Ein Prototyp des lokalisierten NES-Moduls?
Es schien also, als würde NES-Anhängern die von NoA lokalisierte Version von Mother auf ewig verwehrt bleiben. Im Januar 1998 aber, als Nintendos Hauptaugenmerk schon längst dem N64 galt, tauchte völlig unerwartet ein Prototyp des lokalisierten NES-Spiels zum Verkauf in einer Newsgroup im Internet auf, die für gerade zu lächerliche 125$ den Besitzer wechselte.

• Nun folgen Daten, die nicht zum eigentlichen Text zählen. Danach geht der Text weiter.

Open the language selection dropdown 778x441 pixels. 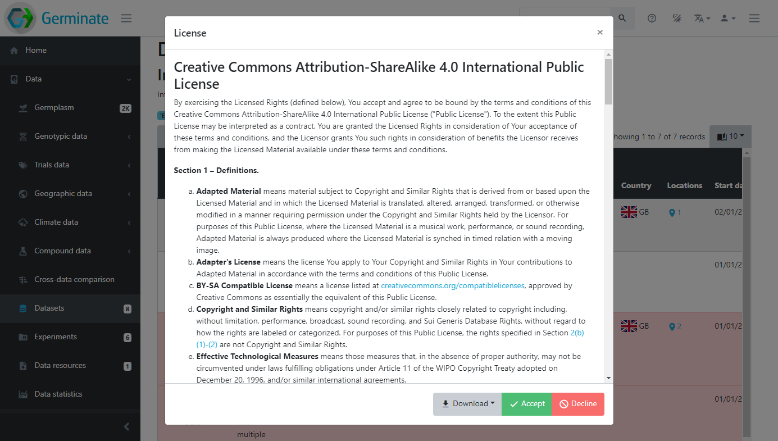[702, 18]
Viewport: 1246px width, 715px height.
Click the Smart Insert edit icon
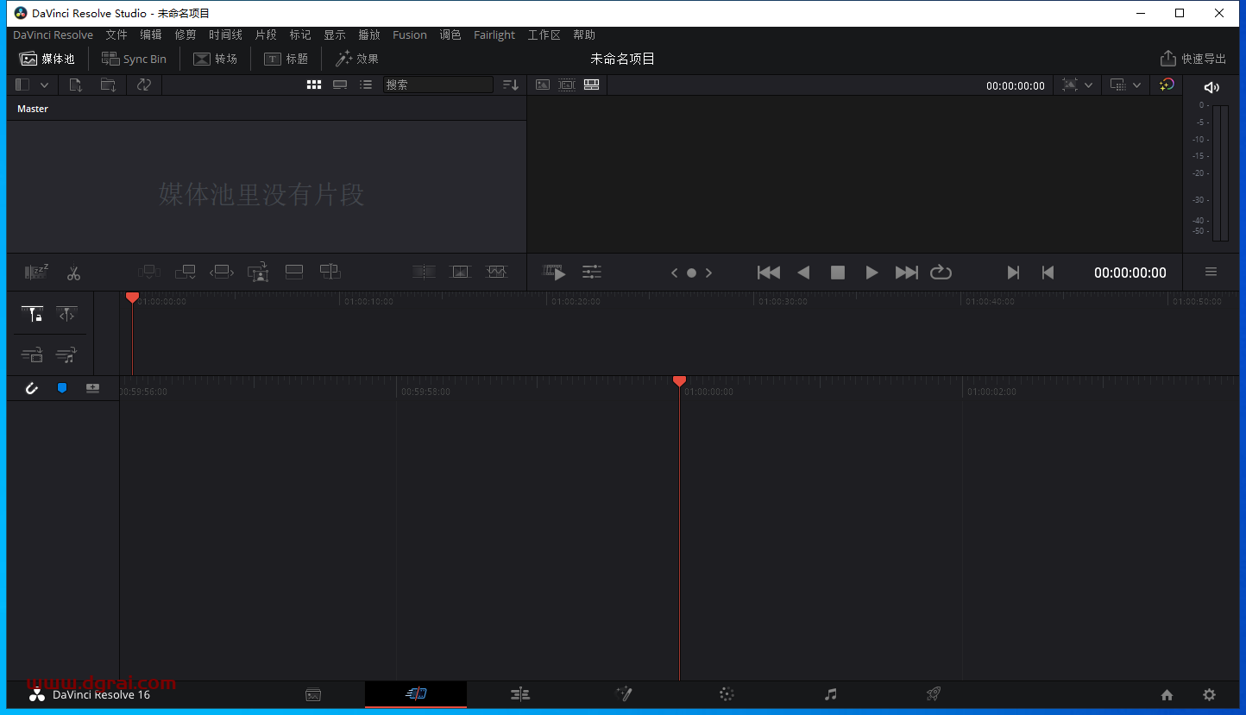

Diese gelang über Umwege in die Hände der Fanübersetzungsgruppe Demiforce, die genug Geld zusammensammelte, um die Cartridge von dem ursprünglichen Käufer auszuleihen. Der US-Prototyp wurde von Demiforce als ROM extrahiert und dahingehend modifiziert, dass sie über Emulatoren abspielbar wurde. Seither geistert diese ROM unter dem Namen EarthBound Zero im Internet herum. Diese Namensgebung erfolgte durch Demiforce selbst, um Verwechslungen mit dem damals bereits erhältlichen EarthBound für das SNES auszuschließen. Da Demiforce bereits zuvor zahlreiche ROMs in Eigenregie übersetzt hatte, entbrannte unter Fans der Mother-Serie allerdings eine Debatte darüber, ob die in EarthBound Zero enthaltenen Bildschirmtexte nun wirklich, wie behauptet, von Nintendo oder aber von Demiforce selbst stammten. Des Weiteren hielt sich das Gerücht, es handle sich bei dem mysteriösen Testmodul um einen bloßen Fake, mit dem Demiforce versucht hätte, Geld von verzweifelten EarthBound Fans einzutreiben.
Phil Sandhop, der als Producer der schließlich gecancelten Lokalisierung verantwortlich war, bestätigte jedoch, dass es sich bei der englischen Übersetzung in EarthBound Zero um die Originalübersetzung von Nintendo handlet. Einen weiteren Beweis für die Authentizität des Moduls lieferte der Re-Release des Titels 2003 in Japan in Form der Spielesammlung "Mother 1+2" für den Game Boy Advance. All die Neuerungen und Änderungen, die bereits in der Betaversion von EarthBound für das NES enthalten waren, fanden sich auch im neu aufgelegten Mother wieder. Selbstverständlich blieb der Bildschirmtext hingegen auf Japanisch.
Das Warten geht weiter!
Trotz aller Hindernisse, die einer englischen Version von Mother im Wege standen, erblickte die lokalisierte Version also schließlich doch noch das Licht der Welt – wenn auch nicht auf offiziellem Wege. Dennoch lässt eine Veröffentlichung über die Virtual Console auf einer von Nintendos neueren Konsolen, egal ob stationär oder portabel, weiterhin auf sich warten, auch wenn diese durchaus zu begrüßen wäre. Und wenn man sich die bisherige Geschichte eines möglichen westlichen Releases von Mother bzw. EarthBound Zero so ansieht, scheint auch diese Wendung nicht völlig ausgeschlossen zu sein. Viel Aufwand hätte Nintendo mit einem solchen Port jedenfalls nicht.